> **MATERIAL PROVIDED**
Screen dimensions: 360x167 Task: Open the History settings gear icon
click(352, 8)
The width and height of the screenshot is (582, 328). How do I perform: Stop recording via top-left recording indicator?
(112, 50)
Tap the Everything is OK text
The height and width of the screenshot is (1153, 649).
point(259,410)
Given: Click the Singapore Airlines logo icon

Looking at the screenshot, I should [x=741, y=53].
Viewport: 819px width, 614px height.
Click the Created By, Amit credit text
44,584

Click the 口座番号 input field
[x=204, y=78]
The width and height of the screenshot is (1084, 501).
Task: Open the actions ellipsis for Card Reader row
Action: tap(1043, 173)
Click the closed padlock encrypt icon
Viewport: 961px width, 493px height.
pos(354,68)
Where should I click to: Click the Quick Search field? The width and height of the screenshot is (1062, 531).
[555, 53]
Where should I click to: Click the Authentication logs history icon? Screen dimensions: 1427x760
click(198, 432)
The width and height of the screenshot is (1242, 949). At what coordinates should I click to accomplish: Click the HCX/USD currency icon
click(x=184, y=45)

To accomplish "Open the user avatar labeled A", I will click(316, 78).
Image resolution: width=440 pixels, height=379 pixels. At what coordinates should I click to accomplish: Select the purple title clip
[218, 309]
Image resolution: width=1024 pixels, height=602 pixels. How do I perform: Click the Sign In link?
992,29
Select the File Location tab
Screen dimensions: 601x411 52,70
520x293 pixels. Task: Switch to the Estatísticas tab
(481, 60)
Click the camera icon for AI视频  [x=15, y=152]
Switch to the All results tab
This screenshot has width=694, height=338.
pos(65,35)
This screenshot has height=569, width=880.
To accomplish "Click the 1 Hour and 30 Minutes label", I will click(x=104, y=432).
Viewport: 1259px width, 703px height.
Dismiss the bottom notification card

> **TASK REQUIREMENTS**
Print the entire listing above once more, with nothing changed.

> **EXERCISE OUTPUT**
Screen dimensions: 360x167 Task: Open the History settings gear icon
click(352, 8)
The width and height of the screenshot is (582, 328). How do I perform: Stop recording via top-left recording indicator?
(112, 50)
Tap the Everything is OK text
The height and width of the screenshot is (1153, 649).
point(259,410)
Given: Click the Singapore Airlines logo icon

Looking at the screenshot, I should [x=741, y=53].
Viewport: 819px width, 614px height.
Click the Created By, Amit credit text
44,584

Click the 口座番号 input field
[x=204, y=78]
The width and height of the screenshot is (1084, 501).
Task: Open the actions ellipsis for Card Reader row
Action: tap(1043, 173)
Click the closed padlock encrypt icon
Viewport: 961px width, 493px height.
pos(354,68)
Where should I click to: Click the Quick Search field? The width and height of the screenshot is (1062, 531).
[555, 53]
Where should I click to: Click the Authentication logs history icon? Screen dimensions: 1427x760
click(198, 432)
The width and height of the screenshot is (1242, 949). At what coordinates should I click to accomplish: Click the HCX/USD currency icon
click(x=184, y=45)

To accomplish "Open the user avatar labeled A", I will click(316, 78).
Image resolution: width=440 pixels, height=379 pixels. At what coordinates should I click to accomplish: Select the purple title clip
[218, 309]
Image resolution: width=1024 pixels, height=602 pixels. How do I perform: Click the Sign In link?
992,29
Select the File Location tab
Screen dimensions: 601x411 52,70
520x293 pixels. Task: Switch to the Estatísticas tab
(481, 60)
Click the camera icon for AI视频  [x=15, y=152]
Switch to the All results tab
This screenshot has width=694, height=338.
pos(65,35)
This screenshot has height=569, width=880.
To accomplish "Click the 1 Hour and 30 Minutes label", I will click(x=104, y=432).
Viewport: 1259px width, 703px height.
Dismiss the bottom notification card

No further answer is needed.